**TRAVAIL DEMANDÉ:**
Poursuivez l'entretien sur le plan social reproduit ci-dessous, à la suite de sa dernière réplique.

**PASSAGE À LIRE:**
◆ ◆ ◆ ◆

AGNES PANNIER-RUNACHER
Alors, attendez. C'est une négociation qui commence, ça va durer plusieurs mois, ça ne va pas aboutir avant la fin de l'année. Il faut l'avoir en tête parce qu'on a l'impression que tout va s'arrêter. Non, ce n'est pas le cas. Ce n'est pas le cas pour les salariés et c'est important qu'ils soient rassurés sur ce point-là. Est-ce qu'on a les moyens de faire pression ?
MARC FAUVELLE
Oui.
AGNES PANNIER-RUNACHER
Oui, on a les moyens de faire pression parce qu'on a les moyens à la fois d'accompagner mais également on valide le plan social, je le rappelle. Et donc, c'est également un levier.
MARC FAUVELLE
Et s'il le faut, vous pourrez vous opposer à ce plan social.

◆ ◆ ◆ ◆

**DONNÉES EXTRAITES:**
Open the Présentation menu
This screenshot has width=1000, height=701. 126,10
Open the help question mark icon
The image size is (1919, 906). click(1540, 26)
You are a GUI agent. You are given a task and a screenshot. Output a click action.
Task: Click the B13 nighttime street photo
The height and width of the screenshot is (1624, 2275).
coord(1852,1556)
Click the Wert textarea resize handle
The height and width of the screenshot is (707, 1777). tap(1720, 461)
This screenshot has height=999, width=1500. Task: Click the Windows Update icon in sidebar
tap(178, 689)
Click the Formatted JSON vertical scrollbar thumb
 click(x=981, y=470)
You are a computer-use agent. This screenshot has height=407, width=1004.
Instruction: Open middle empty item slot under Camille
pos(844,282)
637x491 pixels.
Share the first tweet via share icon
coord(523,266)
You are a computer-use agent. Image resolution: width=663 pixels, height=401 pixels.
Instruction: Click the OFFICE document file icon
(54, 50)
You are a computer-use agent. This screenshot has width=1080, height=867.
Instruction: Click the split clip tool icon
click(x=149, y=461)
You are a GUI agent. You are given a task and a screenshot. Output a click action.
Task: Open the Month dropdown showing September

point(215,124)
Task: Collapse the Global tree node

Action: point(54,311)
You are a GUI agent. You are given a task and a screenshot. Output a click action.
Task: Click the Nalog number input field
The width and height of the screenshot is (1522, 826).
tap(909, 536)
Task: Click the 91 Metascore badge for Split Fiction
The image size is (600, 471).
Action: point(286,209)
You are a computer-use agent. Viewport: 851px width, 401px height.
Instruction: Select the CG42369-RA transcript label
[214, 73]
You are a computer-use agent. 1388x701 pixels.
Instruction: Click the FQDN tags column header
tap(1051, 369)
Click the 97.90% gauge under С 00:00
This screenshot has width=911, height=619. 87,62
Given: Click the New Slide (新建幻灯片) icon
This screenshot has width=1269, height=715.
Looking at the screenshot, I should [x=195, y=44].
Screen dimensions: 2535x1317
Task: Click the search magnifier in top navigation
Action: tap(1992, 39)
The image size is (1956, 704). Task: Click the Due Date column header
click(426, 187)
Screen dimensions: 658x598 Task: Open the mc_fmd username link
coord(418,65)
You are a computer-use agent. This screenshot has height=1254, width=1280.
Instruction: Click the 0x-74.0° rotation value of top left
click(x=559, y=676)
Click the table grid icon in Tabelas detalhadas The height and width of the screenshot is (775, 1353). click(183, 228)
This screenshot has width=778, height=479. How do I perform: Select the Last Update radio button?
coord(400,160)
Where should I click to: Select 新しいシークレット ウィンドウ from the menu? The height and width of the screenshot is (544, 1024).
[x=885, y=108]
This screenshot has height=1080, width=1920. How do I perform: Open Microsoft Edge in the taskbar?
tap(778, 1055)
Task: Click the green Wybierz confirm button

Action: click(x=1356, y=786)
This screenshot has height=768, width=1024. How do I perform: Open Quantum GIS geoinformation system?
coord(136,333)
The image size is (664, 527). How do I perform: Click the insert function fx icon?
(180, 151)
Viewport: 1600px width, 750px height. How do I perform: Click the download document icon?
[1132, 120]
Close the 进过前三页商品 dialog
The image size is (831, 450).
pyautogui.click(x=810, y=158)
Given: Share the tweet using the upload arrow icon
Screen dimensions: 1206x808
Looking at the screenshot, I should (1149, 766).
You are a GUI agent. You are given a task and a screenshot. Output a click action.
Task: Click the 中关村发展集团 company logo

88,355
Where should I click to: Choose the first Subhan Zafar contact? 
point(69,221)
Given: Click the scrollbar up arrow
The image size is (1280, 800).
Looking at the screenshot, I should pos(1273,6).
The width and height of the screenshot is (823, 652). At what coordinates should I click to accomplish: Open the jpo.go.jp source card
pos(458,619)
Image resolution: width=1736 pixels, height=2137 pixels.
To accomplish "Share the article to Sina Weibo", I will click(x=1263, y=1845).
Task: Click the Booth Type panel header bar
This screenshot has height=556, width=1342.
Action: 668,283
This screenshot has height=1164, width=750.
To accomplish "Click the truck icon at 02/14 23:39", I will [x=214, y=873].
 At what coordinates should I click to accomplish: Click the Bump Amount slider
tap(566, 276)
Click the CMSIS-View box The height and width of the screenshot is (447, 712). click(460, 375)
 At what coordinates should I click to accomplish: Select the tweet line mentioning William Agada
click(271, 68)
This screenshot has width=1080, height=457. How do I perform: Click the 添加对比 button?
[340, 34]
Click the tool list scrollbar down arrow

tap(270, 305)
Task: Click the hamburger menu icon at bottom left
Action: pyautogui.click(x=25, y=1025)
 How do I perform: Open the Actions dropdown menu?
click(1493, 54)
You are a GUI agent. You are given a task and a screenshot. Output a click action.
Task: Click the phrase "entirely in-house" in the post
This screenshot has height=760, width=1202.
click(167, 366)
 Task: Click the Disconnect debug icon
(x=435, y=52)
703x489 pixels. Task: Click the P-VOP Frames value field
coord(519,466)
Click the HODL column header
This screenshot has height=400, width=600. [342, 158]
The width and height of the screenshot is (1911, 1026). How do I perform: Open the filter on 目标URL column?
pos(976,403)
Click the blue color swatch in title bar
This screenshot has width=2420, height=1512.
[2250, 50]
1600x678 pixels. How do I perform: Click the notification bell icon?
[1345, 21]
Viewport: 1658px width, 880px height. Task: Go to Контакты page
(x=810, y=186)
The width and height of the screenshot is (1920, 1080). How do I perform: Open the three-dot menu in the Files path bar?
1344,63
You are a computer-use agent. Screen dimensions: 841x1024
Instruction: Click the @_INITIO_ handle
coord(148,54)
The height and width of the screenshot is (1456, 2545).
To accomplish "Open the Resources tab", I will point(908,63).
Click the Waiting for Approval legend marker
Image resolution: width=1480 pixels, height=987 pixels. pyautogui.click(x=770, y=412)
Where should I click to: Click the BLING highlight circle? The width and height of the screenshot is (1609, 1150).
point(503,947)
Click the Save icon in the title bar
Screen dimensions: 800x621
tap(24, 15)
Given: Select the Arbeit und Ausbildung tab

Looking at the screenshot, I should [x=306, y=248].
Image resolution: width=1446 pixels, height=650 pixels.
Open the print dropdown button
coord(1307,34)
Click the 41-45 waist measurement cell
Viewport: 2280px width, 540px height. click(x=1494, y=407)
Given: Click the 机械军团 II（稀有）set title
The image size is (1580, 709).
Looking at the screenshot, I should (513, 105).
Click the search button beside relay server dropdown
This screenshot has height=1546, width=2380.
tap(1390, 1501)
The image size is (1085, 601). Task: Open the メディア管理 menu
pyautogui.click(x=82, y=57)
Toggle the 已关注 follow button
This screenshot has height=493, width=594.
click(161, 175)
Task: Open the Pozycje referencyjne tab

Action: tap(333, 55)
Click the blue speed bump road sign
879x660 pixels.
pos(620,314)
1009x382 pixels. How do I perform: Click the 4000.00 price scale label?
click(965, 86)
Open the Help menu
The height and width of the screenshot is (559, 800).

◆ ◆ ◆ ◆

**RÉPONSE À FOURNIR:**
AGNES PANNIER-RUNACHER
Si le plan social est jugé insuffisant, on l'a déjà fait, on est capable effectivement de mettre une pression très forte. En règle générale ce qui se passe, c'est que les gens améliorent le plan social. Donc on est aux côtés des salariés, on est aux côtés des organisations syndicales, on travaille avec les élus et l'objectif c'est de minimiser l'impact social de ce plan.
MARC FAUVELLE
Encore un mot, le dernier si vous voulez bien Agnès PANNIER-RUNACHER. On a entendu un ouvrier dans le journal de 7 heures qui disait : « J'ai appris ça à la radio ce matin. » Qu'est-ce que vous leur dites aux ouvriers de Belfort ?
AGNES PANNIER-RUNACHER
Ce que je leur dis, c'est que le conseil… Enfin en fait, cette procédure qui a été lancée, elle est théoriquement confidentielle et c'est une fuite puisque c'est le processus. C'est-à-dire les organisations syndicales sont les premières à être averties, donc moi je comprends la surprise, le désarroi parce que c'est la différence entre savoir que quelque chose vous attend et avoir la vraie nouvelle.
MARC FAUVELLE
Et ouvrir l'enveloppe.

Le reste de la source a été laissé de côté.